Yellow Wall Paper, The.
[Gilman, Charlotte Perkins]. Stetson, Charlotte Perkins. The Yellow Wall-Paper. In New England Magazine, an illustrated monthly. Boston: New England Magazine Corporation, September 1891-February 1892 (“Old Series Vol. 11, New Series Vol. 5), pp. 647-656.
Large 8vo.; brown pebbled cloth stamped in blind and gilt.
The first appearance of The Yellow Wall-Paper, in New England Magazine V.5 (January 1892), in the publisher’s collective bind-up for the issues from September 1891 to February 1892. With illustrations by Jo. H. Hatfield to three excerpts: “I am sitting by the window in the atrocious nursery”; “She didn’t know I was in the room”; and “I had to creep over him every time.”
In 1884 Perkins wed the painter Charles Walter Stetson after a brief courtship. Domestic life nearly ruined her: immediately after giving birth to her only daughter, Katharine, Charlotte sank into a deep depression. Ironically, the experience yielded one of her greatest literary successes: she wrote The Yellow Wall Paper as therapy.

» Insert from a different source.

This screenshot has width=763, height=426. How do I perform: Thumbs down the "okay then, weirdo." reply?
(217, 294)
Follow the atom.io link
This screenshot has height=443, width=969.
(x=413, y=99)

The Yellow Wall Paper, a tale of a young wife’s descent into madness, first appeared in the May 1891 issue of New England Magazine. The central character, suffering from exhaustion, is literally locked into a converted nursery where she is forcibly medicated and barred from physical exercise or creative endeavors, especially writing, by her physician husband. The progressive deterioration of the woman’s mind is graphically invoked by her changing view of the wallpaper decorating the walls of the nursery-prison. As time passes the wallpaper takes on an increasingly sinister aspect: she imagines that she sees in its abstract design the shape of a woman behind bars, a woman trying unsuccessfully to escape. At the book’s end, the woman destroys the room, tearing the paper off the walls with her hands and teeth. Her daemonica fury causes her husband to faint, allowing her to achieve freedom. The Yellow Wall Paper was immediately hailed as a great work of imaginative fiction. Largely autobiographical, it is considered one of the most significant artistic expressions of late 19th-century female experience.